### Information shown
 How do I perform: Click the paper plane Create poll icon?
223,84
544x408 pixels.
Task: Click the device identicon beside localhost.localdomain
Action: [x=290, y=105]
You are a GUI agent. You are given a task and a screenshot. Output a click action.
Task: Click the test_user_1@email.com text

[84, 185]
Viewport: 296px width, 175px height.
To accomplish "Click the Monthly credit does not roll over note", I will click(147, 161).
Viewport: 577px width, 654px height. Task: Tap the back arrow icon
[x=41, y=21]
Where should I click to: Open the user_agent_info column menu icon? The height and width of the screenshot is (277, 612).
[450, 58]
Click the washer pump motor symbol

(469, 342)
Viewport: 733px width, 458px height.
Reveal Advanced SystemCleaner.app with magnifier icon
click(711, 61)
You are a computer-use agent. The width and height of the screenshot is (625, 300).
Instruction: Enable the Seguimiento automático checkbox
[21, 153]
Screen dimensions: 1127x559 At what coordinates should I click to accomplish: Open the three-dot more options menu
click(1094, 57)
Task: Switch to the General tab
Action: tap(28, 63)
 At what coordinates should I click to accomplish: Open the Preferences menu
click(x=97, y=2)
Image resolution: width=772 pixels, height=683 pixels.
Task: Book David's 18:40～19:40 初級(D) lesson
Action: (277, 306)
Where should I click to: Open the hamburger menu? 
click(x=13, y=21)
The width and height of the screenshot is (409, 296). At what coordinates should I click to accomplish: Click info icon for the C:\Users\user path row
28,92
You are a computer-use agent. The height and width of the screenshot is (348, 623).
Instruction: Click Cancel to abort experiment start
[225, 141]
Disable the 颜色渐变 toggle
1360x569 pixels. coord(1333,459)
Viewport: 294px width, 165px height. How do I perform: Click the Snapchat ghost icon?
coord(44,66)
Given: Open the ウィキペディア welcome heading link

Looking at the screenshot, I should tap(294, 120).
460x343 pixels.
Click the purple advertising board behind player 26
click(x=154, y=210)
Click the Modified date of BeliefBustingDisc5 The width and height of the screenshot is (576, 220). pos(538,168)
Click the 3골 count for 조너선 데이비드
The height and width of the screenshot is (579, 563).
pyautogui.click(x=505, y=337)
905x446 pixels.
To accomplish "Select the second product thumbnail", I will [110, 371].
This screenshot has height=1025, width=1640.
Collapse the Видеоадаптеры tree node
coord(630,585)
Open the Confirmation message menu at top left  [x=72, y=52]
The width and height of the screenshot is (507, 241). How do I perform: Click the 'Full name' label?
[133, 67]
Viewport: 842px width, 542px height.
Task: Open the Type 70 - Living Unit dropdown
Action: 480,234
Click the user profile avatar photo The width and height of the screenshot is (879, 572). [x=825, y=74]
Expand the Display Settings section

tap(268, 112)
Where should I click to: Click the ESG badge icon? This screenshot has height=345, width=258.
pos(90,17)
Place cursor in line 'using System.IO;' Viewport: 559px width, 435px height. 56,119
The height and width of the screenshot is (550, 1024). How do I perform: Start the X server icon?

### Exercise prompt
Please reproduce the entire listing. Keep it identical.

### Result for this exercise
 How do I perform: Click the paper plane Create poll icon?
223,84
544x408 pixels.
Task: Click the device identicon beside localhost.localdomain
Action: [x=290, y=105]
You are a GUI agent. You are given a task and a screenshot. Output a click action.
Task: Click the test_user_1@email.com text

[84, 185]
Viewport: 296px width, 175px height.
To accomplish "Click the Monthly credit does not roll over note", I will click(147, 161).
Viewport: 577px width, 654px height. Task: Tap the back arrow icon
[x=41, y=21]
Where should I click to: Open the user_agent_info column menu icon? The height and width of the screenshot is (277, 612).
[450, 58]
Click the washer pump motor symbol

(469, 342)
Viewport: 733px width, 458px height.
Reveal Advanced SystemCleaner.app with magnifier icon
click(711, 61)
You are a computer-use agent. The width and height of the screenshot is (625, 300).
Instruction: Enable the Seguimiento automático checkbox
[21, 153]
Screen dimensions: 1127x559 At what coordinates should I click to accomplish: Open the three-dot more options menu
click(1094, 57)
Task: Switch to the General tab
Action: tap(28, 63)
 At what coordinates should I click to accomplish: Open the Preferences menu
click(x=97, y=2)
Image resolution: width=772 pixels, height=683 pixels.
Task: Book David's 18:40～19:40 初級(D) lesson
Action: (277, 306)
Where should I click to: Open the hamburger menu? 
click(x=13, y=21)
The width and height of the screenshot is (409, 296). At what coordinates should I click to accomplish: Click info icon for the C:\Users\user path row
28,92
You are a computer-use agent. The height and width of the screenshot is (348, 623).
Instruction: Click Cancel to abort experiment start
[225, 141]
Disable the 颜色渐变 toggle
1360x569 pixels. coord(1333,459)
Viewport: 294px width, 165px height. How do I perform: Click the Snapchat ghost icon?
coord(44,66)
Given: Open the ウィキペディア welcome heading link

Looking at the screenshot, I should tap(294, 120).
460x343 pixels.
Click the purple advertising board behind player 26
click(x=154, y=210)
Click the Modified date of BeliefBustingDisc5 The width and height of the screenshot is (576, 220). pos(538,168)
Click the 3골 count for 조너선 데이비드
The height and width of the screenshot is (579, 563).
pyautogui.click(x=505, y=337)
905x446 pixels.
To accomplish "Select the second product thumbnail", I will [110, 371].
This screenshot has height=1025, width=1640.
Collapse the Видеоадаптеры tree node
coord(630,585)
Open the Confirmation message menu at top left  [x=72, y=52]
The width and height of the screenshot is (507, 241). How do I perform: Click the 'Full name' label?
[133, 67]
Viewport: 842px width, 542px height.
Task: Open the Type 70 - Living Unit dropdown
Action: 480,234
Click the user profile avatar photo The width and height of the screenshot is (879, 572). [x=825, y=74]
Expand the Display Settings section

tap(268, 112)
Where should I click to: Click the ESG badge icon? This screenshot has height=345, width=258.
pos(90,17)
Place cursor in line 'using System.IO;' Viewport: 559px width, 435px height. 56,119
The height and width of the screenshot is (550, 1024). How do I perform: Start the X server icon?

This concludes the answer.